Das Dienstgebäude für einen höheren Beamten zu bauen, löste Ahrends zum öffentlichen Straßenraum hin mit schlichten und sachlichen Mitteln, um auf der Gartenseite möglichst individuell die Privatsphäre gestalteten zu können. Ahrends trennte grundsätzlich Wohn- und Wirtschaftsräume voneinander. Auch berufliche oder häusliche Arbeitsräume, so wie hier das Herrenzimmer, sind so angeordnet, dass sie innen optimal erreichbar sind und sich außen in zurückhaltender Repräsentativität darstellen. Das Herrenzimmer befindet sich leicht zurückgesetzt an den hohen Straßenkubus angehängt.

Die Wirtschaftsräume sind nach Norden angeordnet. In den drei kleineren Kuben richten sich die Wohnräume (Esszimmer, Damen- und Herrenzimmer) zum Garten aus. Das Damenzimmer zeigt eckseitig zum Garten orientiert ein Fenster mit einer gerundeten Scheibe. Die vor gelagerte Terrasse ermöglicht die schöne Beziehung zwischen Innen- und Außenraum.

Die Außenraumgestaltung des einstmals doppelt so großen Grundstücks hatte der Gartenarchitekten Georg Pniower geplant. Er bezeichnete seine Anlage treffend als „Wohngarten“. Den urtümlichen Kiefernbestand, vereinzelt mit Birken durchsetzt, setzte Pniower bewusst in Szene.

Nicht nur für den Garten ist der Altbestand von Bedeutung, sondern besonders auch für die Fassaden, insbesondere zur Straßenseite. Kiefern vor den schlichten Putzfassaden, ihre Schatten auf den Fassaden mit wanderndem Sonnenstand bieten einen reizvollen, lebendigen Kontrast zu der strengen Geometrie der Architektur.

Während die Fassaden seiner Häuser in früheren Jahren durchaus expressiv gestaltet waren, reduziert Ahrends seine jüngeren Baukörper immer weiter. Er verzichtet auf Ornamentik. Mit der Entscheidung zum Flachdach entdeckt er den Kubus, reiht diesen auf oder staffelt ihn hintereinander. Die Dachform unterstreicht die Plastizität der Quader.

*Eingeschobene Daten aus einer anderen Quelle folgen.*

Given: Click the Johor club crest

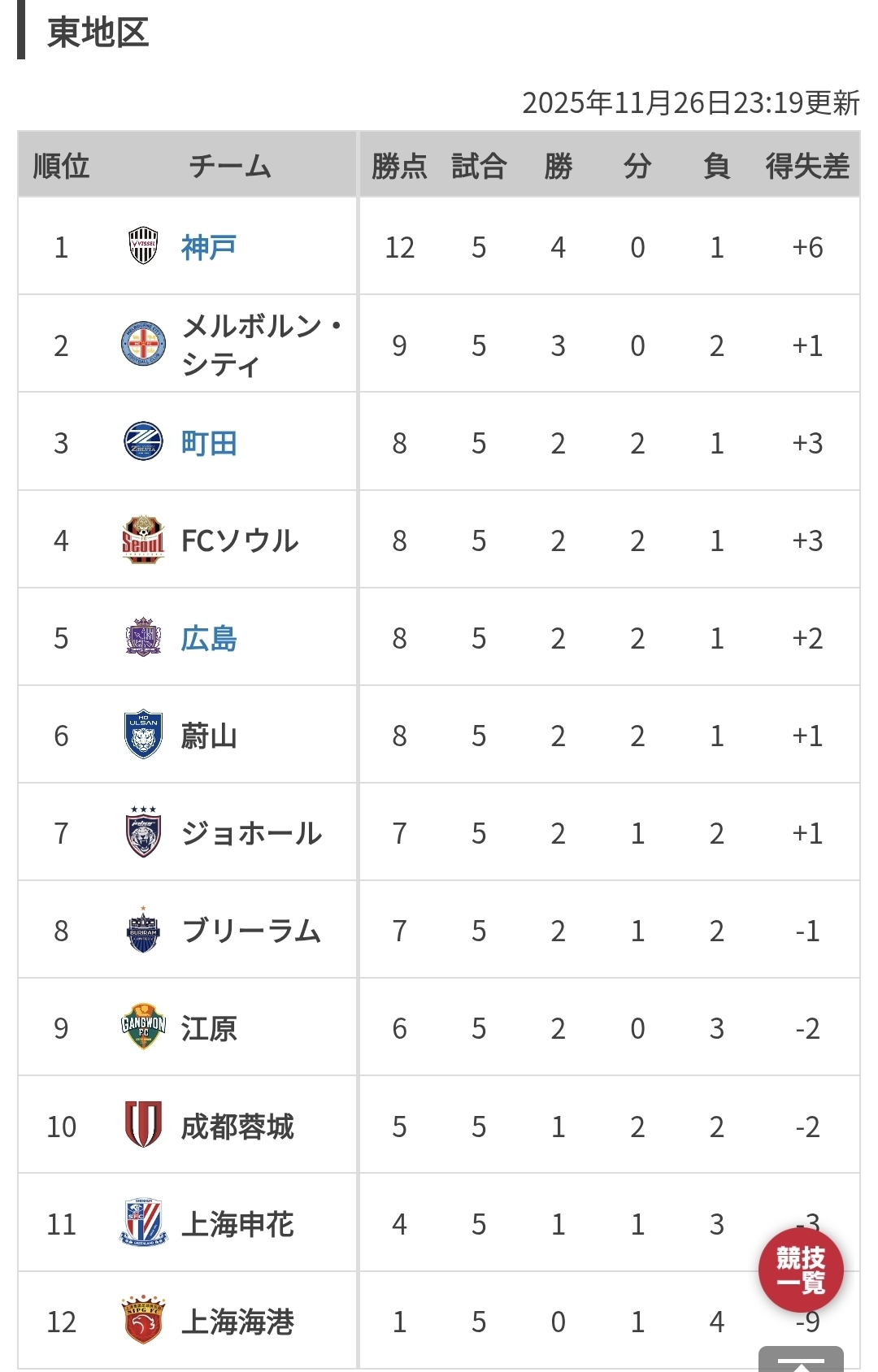Looking at the screenshot, I should point(143,832).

Ahrends Flachdächer führten jedoch zu heftigen Diskussionen in Zehlendorf. Schon Anfang der 1920er Jahre sorgte die pejorativ verschmähte „Zigarrenkistenarchitektur“ für Empörung. Der Streit um Dachformen hielt an und war aktuell, als Ahrends in einer Gutachterkommission das Bezirksamt beriet – unter anderem mit den Architekten Paul Mebes und Fritz Crzellitzer sowie dem Stadtrat Hoge.

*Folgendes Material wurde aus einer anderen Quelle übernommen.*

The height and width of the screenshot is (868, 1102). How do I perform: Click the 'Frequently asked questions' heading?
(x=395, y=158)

Für Einzelhäuser formte Ahrends ab 1927 fast ausschließlich Flachdächer und verteidigte diese Architekturästhetik offensiv. Man drängte ihn zum Rücktritt als Sachverständigen. Doch er fand Unterstützung im Zentralen Sachverständigenbeirat und bei dem damaligen Oberbürgermeister Gustav Böß.“Auch ich empfinde die vielfachen Verunstaltungen unserer Städte durch schlechte Bauten aufs schmerzlichste, aber ich mache für ein schlechtes Haus nicht die Dachform, sondern den Planverfasser verantwortlich und trete dafür ein, dass man nicht von guten und schlechten Dachformen, sondern nur von guten und schlechten Architekten sprechen kann“ lautet ein typisches Plädoyer von Ahrends.

Es fanden starke Veränderungen am Haus Krüger statt – vor seiner Unterschutzstellung. Im Erdgeschoss verschwanden bauzeitliche Fenster, die Fassaden erhielten einen groben Putzauftrag mit kunststoffhaltiger Farbe. Fotos zeigen auf dem hinteren Kubus eine Freilichtdachterrasse, die in den Genehmigungszeichnungen als „Sonnenbad“ bezeichnet wurde. Sie verschwand. Nach intensiver Diskussion wurde dem Austausch der maroden originalen Verbundfenstern zugestimmt. Heute ersetzten sie Nachbauten mit Isoliergläsern, die die Innenflügel energetisch ertüchtigen. Auch das Schadensbild der Fassaden hat sich verschlimmert. Doch ihre Instandsetzung mit hellem Glattputz nach historischer Rezeptur ist mit der Denkmalschutzbehörde bereits abgestimmt.